● **Provided data**:
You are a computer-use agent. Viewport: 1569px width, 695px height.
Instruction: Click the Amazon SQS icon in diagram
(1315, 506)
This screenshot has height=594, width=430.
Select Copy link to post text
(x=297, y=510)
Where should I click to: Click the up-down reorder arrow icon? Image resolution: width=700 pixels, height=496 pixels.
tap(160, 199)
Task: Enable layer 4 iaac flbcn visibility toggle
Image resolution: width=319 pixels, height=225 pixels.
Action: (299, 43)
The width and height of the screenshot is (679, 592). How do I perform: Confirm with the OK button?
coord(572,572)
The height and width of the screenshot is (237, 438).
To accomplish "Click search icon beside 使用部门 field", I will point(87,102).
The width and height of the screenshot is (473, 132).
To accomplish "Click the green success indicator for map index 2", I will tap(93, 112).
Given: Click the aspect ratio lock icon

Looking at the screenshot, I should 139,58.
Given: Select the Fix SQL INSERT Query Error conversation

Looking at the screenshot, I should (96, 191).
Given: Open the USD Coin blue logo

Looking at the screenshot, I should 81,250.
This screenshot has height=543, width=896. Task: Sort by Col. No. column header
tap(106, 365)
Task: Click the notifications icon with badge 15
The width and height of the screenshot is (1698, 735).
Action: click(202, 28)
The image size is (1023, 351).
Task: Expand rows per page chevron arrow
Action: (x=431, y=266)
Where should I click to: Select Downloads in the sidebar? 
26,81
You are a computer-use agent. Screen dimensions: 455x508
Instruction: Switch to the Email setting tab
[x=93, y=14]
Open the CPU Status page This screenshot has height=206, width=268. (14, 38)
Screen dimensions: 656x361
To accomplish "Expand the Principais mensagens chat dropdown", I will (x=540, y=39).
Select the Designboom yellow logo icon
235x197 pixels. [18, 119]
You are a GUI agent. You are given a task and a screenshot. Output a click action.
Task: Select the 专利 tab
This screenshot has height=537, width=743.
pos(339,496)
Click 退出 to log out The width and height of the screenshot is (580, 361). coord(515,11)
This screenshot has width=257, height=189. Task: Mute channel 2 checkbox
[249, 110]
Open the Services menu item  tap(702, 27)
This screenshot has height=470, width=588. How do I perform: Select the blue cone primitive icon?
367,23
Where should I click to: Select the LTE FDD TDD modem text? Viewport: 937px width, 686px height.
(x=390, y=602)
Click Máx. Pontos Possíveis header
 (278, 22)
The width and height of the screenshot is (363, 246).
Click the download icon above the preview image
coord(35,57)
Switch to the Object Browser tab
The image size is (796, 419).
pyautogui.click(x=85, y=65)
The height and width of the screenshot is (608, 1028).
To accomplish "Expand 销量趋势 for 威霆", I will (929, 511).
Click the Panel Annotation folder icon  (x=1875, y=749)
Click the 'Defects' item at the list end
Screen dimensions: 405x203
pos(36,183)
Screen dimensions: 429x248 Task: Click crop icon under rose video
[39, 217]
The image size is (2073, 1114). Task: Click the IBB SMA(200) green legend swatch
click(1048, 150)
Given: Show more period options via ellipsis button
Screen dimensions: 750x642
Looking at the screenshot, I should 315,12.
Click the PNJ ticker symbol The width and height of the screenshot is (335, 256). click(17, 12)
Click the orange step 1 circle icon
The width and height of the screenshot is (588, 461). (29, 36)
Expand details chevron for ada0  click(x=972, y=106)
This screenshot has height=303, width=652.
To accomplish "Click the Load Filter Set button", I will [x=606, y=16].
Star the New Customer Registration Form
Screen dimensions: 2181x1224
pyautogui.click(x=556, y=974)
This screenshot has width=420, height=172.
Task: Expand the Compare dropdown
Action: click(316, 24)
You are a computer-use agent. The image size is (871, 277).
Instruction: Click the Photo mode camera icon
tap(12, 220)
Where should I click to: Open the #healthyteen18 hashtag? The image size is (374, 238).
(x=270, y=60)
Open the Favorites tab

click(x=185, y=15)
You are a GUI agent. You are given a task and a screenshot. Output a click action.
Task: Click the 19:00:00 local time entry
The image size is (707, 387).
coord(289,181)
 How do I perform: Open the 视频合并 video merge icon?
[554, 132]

● **Short problem**: Reproduce the records above line for line, without changing anything.

● **Answer to this task**:
You are a computer-use agent. Viewport: 1569px width, 695px height.
Instruction: Click the Amazon SQS icon in diagram
(1315, 506)
This screenshot has height=594, width=430.
Select Copy link to post text
(x=297, y=510)
Where should I click to: Click the up-down reorder arrow icon? Image resolution: width=700 pixels, height=496 pixels.
tap(160, 199)
Task: Enable layer 4 iaac flbcn visibility toggle
Image resolution: width=319 pixels, height=225 pixels.
Action: (299, 43)
The width and height of the screenshot is (679, 592). How do I perform: Confirm with the OK button?
coord(572,572)
The height and width of the screenshot is (237, 438).
To accomplish "Click search icon beside 使用部门 field", I will point(87,102).
The width and height of the screenshot is (473, 132).
To accomplish "Click the green success indicator for map index 2", I will tap(93, 112).
Given: Click the aspect ratio lock icon

Looking at the screenshot, I should 139,58.
Given: Select the Fix SQL INSERT Query Error conversation

Looking at the screenshot, I should (96, 191).
Given: Open the USD Coin blue logo

Looking at the screenshot, I should 81,250.
This screenshot has height=543, width=896. Task: Sort by Col. No. column header
tap(106, 365)
Task: Click the notifications icon with badge 15
The width and height of the screenshot is (1698, 735).
Action: click(202, 28)
The image size is (1023, 351).
Task: Expand rows per page chevron arrow
Action: (x=431, y=266)
Where should I click to: Select Downloads in the sidebar? 
26,81
You are a computer-use agent. Screen dimensions: 455x508
Instruction: Switch to the Email setting tab
[x=93, y=14]
Open the CPU Status page This screenshot has height=206, width=268. (14, 38)
Screen dimensions: 656x361
To accomplish "Expand the Principais mensagens chat dropdown", I will (x=540, y=39).
Select the Designboom yellow logo icon
235x197 pixels. [18, 119]
You are a GUI agent. You are given a task and a screenshot. Output a click action.
Task: Select the 专利 tab
This screenshot has height=537, width=743.
pos(339,496)
Click 退出 to log out The width and height of the screenshot is (580, 361). coord(515,11)
This screenshot has width=257, height=189. Task: Mute channel 2 checkbox
[249, 110]
Open the Services menu item  tap(702, 27)
This screenshot has height=470, width=588. How do I perform: Select the blue cone primitive icon?
367,23
Where should I click to: Select the LTE FDD TDD modem text? Viewport: 937px width, 686px height.
(x=390, y=602)
Click Máx. Pontos Possíveis header
 (278, 22)
The width and height of the screenshot is (363, 246).
Click the download icon above the preview image
coord(35,57)
Switch to the Object Browser tab
The image size is (796, 419).
pyautogui.click(x=85, y=65)
The height and width of the screenshot is (608, 1028).
To accomplish "Expand 销量趋势 for 威霆", I will (929, 511).
Click the Panel Annotation folder icon  (x=1875, y=749)
Click the 'Defects' item at the list end
Screen dimensions: 405x203
pos(36,183)
Screen dimensions: 429x248 Task: Click crop icon under rose video
[39, 217]
The image size is (2073, 1114). Task: Click the IBB SMA(200) green legend swatch
click(1048, 150)
Given: Show more period options via ellipsis button
Screen dimensions: 750x642
Looking at the screenshot, I should 315,12.
Click the PNJ ticker symbol The width and height of the screenshot is (335, 256). click(17, 12)
Click the orange step 1 circle icon
The width and height of the screenshot is (588, 461). (29, 36)
Expand details chevron for ada0  click(x=972, y=106)
This screenshot has height=303, width=652.
To accomplish "Click the Load Filter Set button", I will [x=606, y=16].
Star the New Customer Registration Form
Screen dimensions: 2181x1224
pyautogui.click(x=556, y=974)
This screenshot has width=420, height=172.
Task: Expand the Compare dropdown
Action: click(316, 24)
You are a computer-use agent. The image size is (871, 277).
Instruction: Click the Photo mode camera icon
tap(12, 220)
Where should I click to: Open the #healthyteen18 hashtag? The image size is (374, 238).
(x=270, y=60)
Open the Favorites tab

click(x=185, y=15)
You are a GUI agent. You are given a task and a screenshot. Output a click action.
Task: Click the 19:00:00 local time entry
The image size is (707, 387).
coord(289,181)
 How do I perform: Open the 视频合并 video merge icon?
[554, 132]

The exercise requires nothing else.